[Task prompt]
Within the data below, count every line that includes "agent" and report the total alone.

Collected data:
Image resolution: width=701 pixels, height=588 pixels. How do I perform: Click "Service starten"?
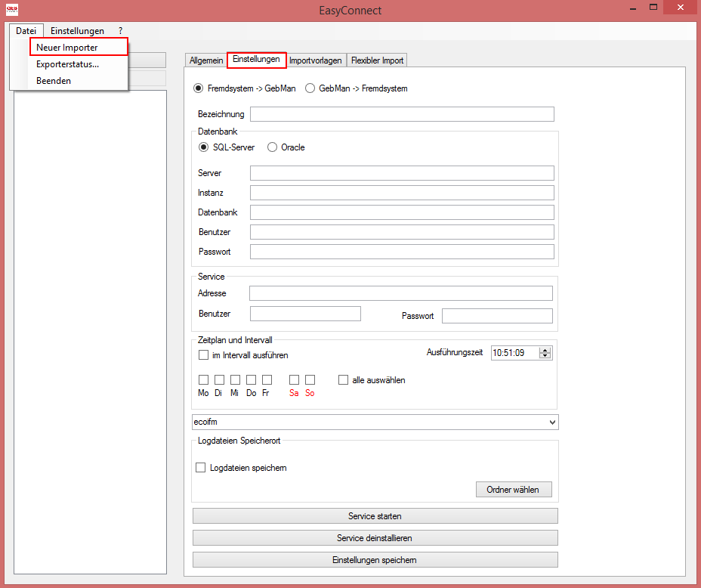click(x=375, y=515)
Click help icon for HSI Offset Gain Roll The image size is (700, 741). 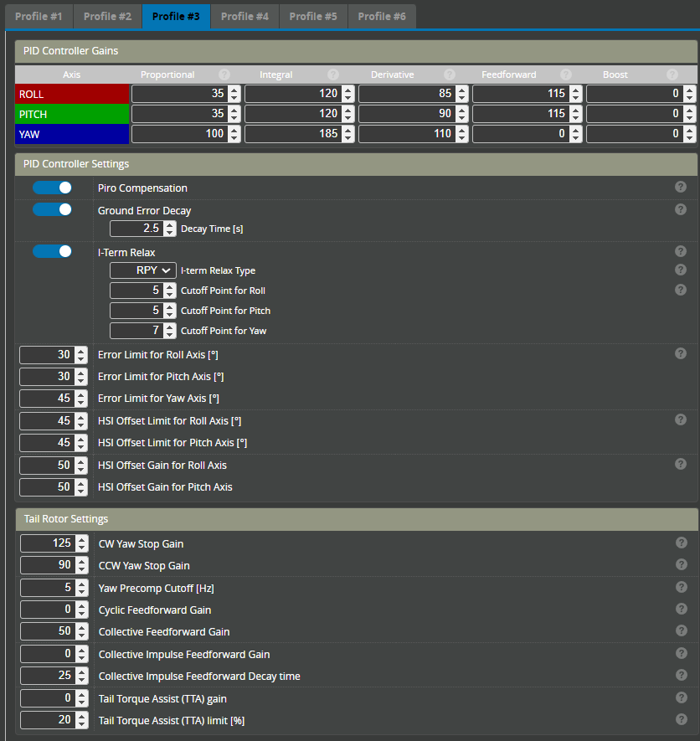point(681,464)
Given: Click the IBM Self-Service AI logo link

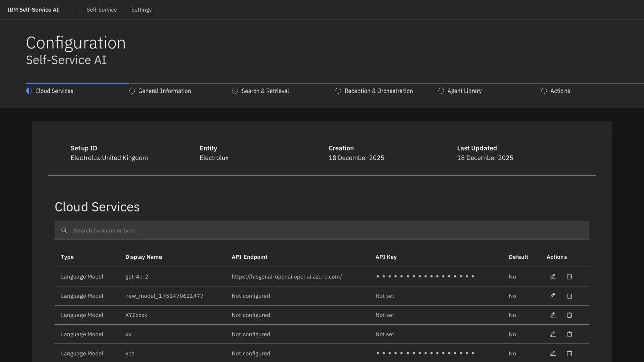Looking at the screenshot, I should [33, 10].
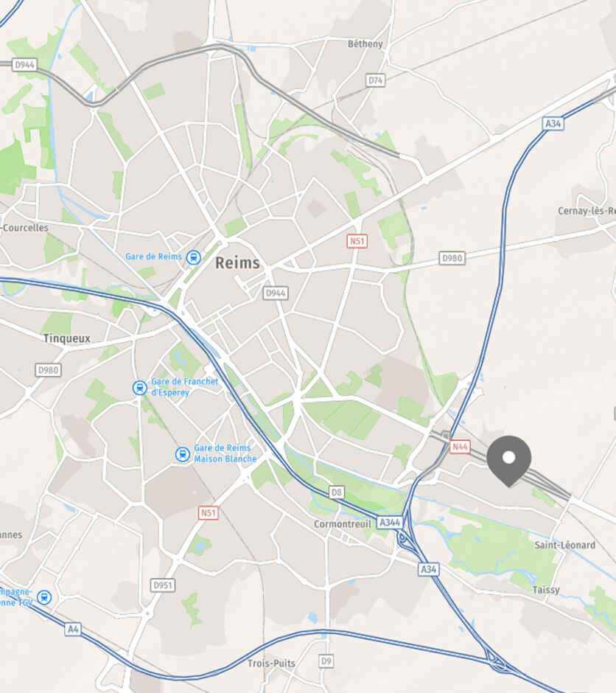Screen dimensions: 616x693
Task: Select the Champagne-Ardenne TGV station icon
Action: pyautogui.click(x=43, y=598)
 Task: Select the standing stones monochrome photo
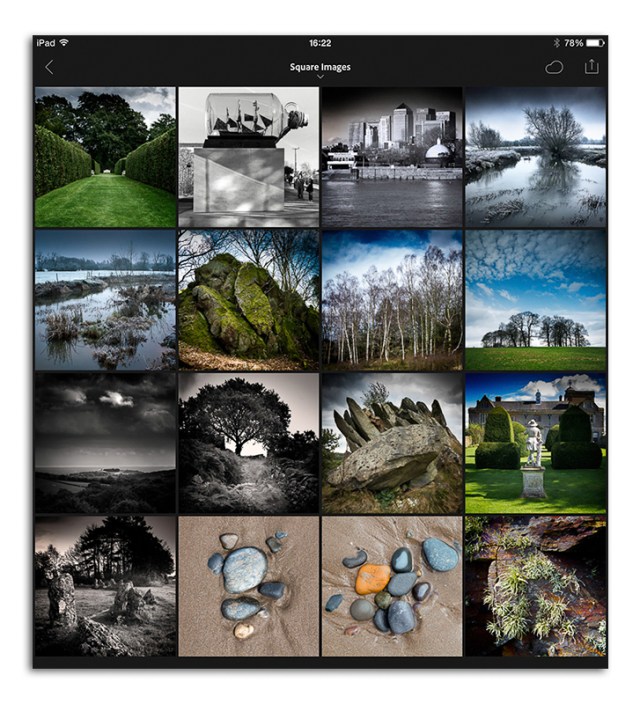click(x=105, y=586)
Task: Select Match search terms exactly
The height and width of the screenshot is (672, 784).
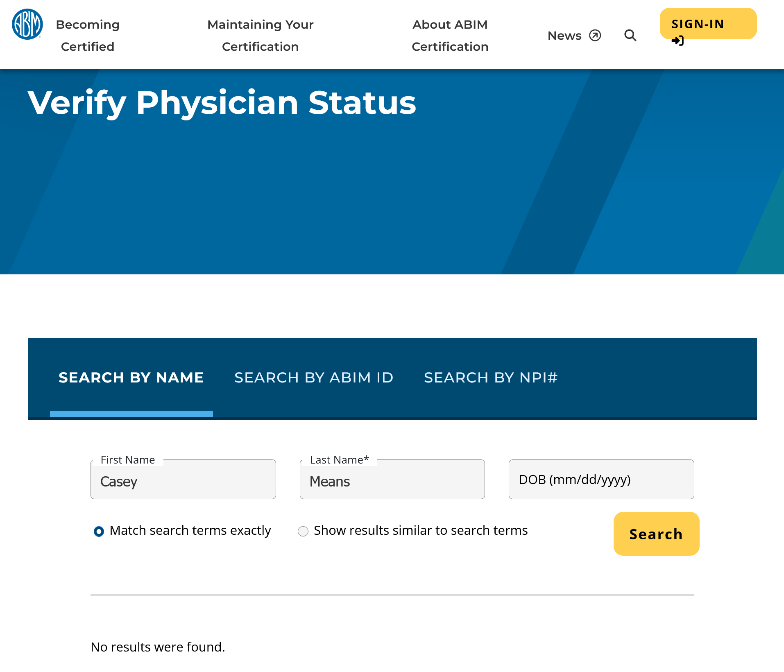Action: (x=99, y=532)
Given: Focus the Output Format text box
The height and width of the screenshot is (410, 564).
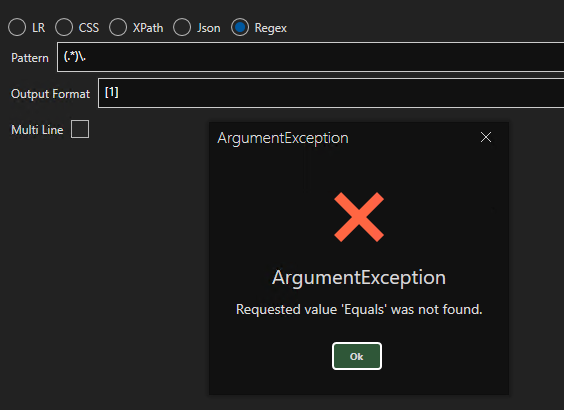Looking at the screenshot, I should (x=331, y=93).
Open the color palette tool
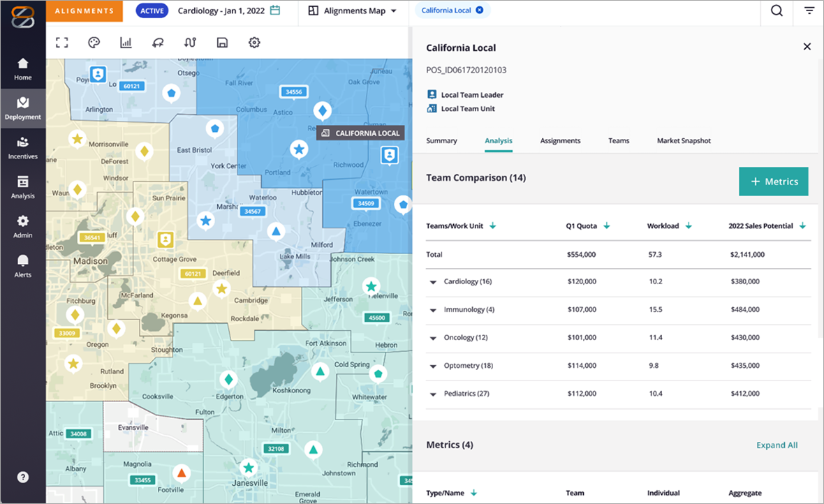The image size is (824, 504). pos(94,43)
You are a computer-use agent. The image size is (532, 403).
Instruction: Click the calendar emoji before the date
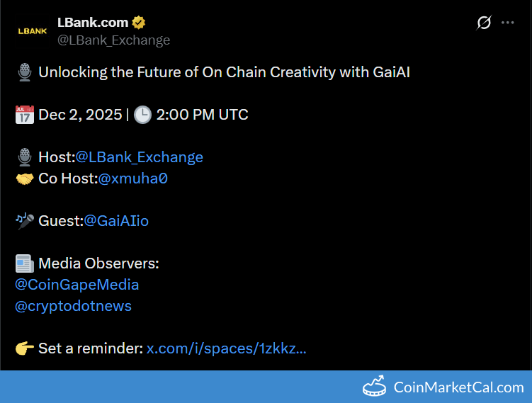click(x=25, y=115)
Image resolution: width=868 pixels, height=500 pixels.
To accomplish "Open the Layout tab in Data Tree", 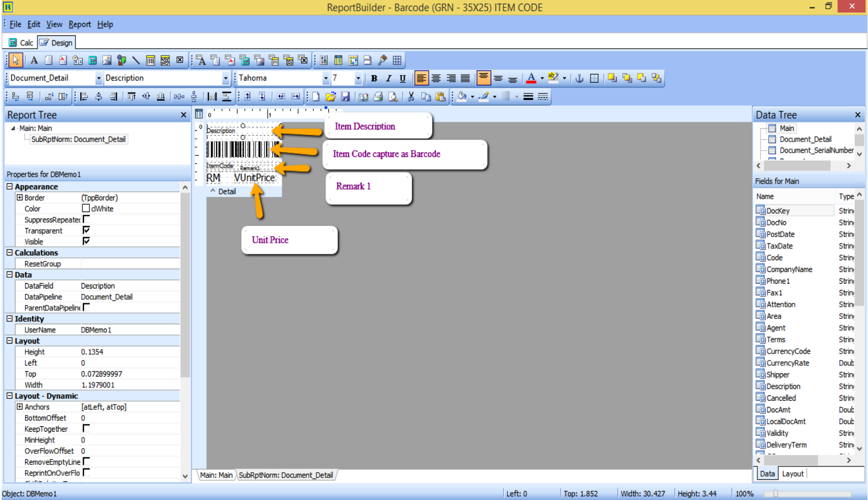I will coord(792,474).
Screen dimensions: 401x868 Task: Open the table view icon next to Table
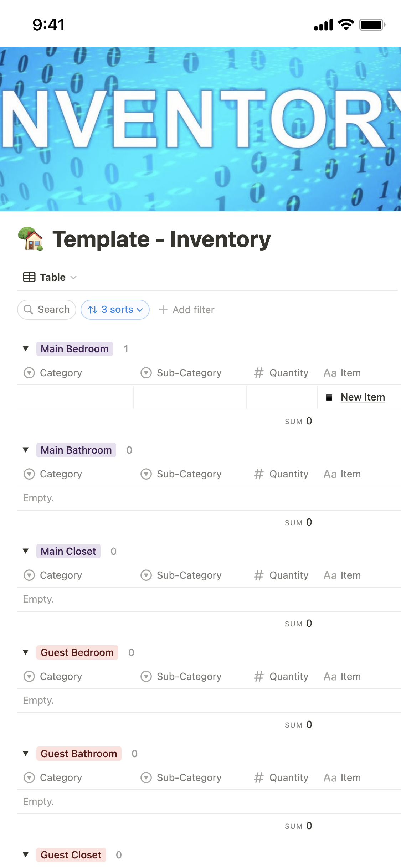click(29, 277)
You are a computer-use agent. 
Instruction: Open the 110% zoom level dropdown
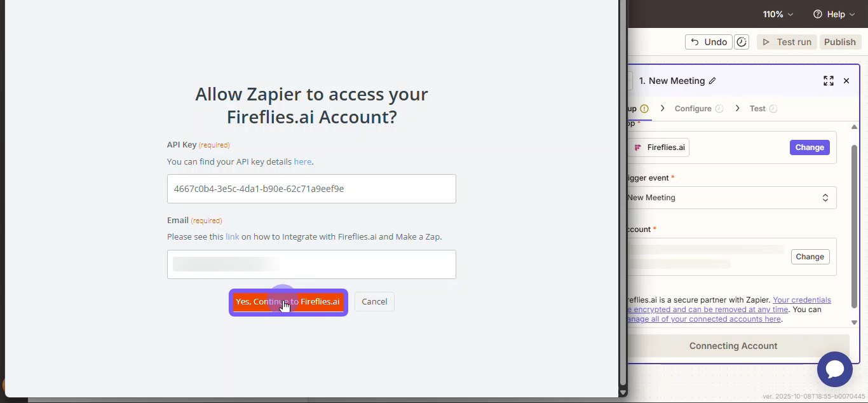(778, 14)
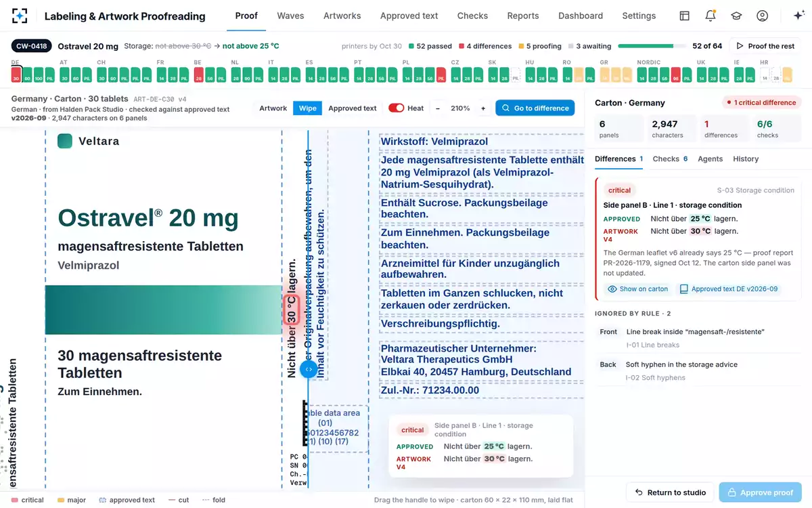Open the sparkle assistant icon

[798, 16]
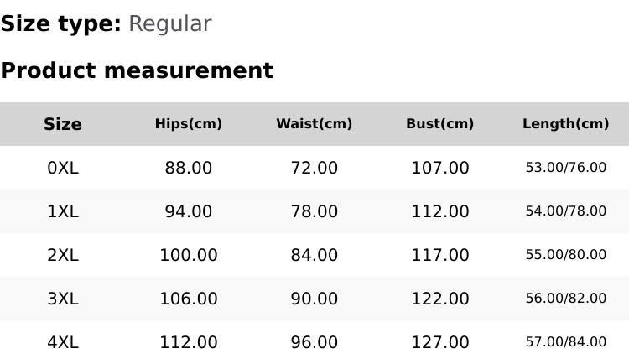
Task: Click the 88.00 hips value
Action: (x=189, y=168)
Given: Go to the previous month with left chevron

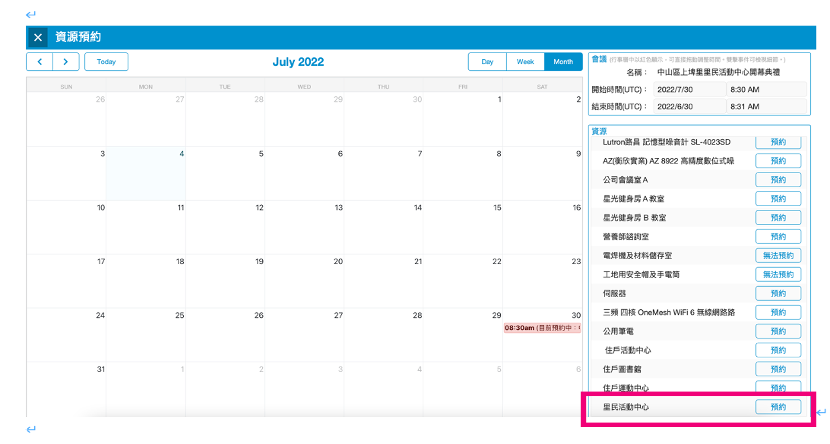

[The answer]
2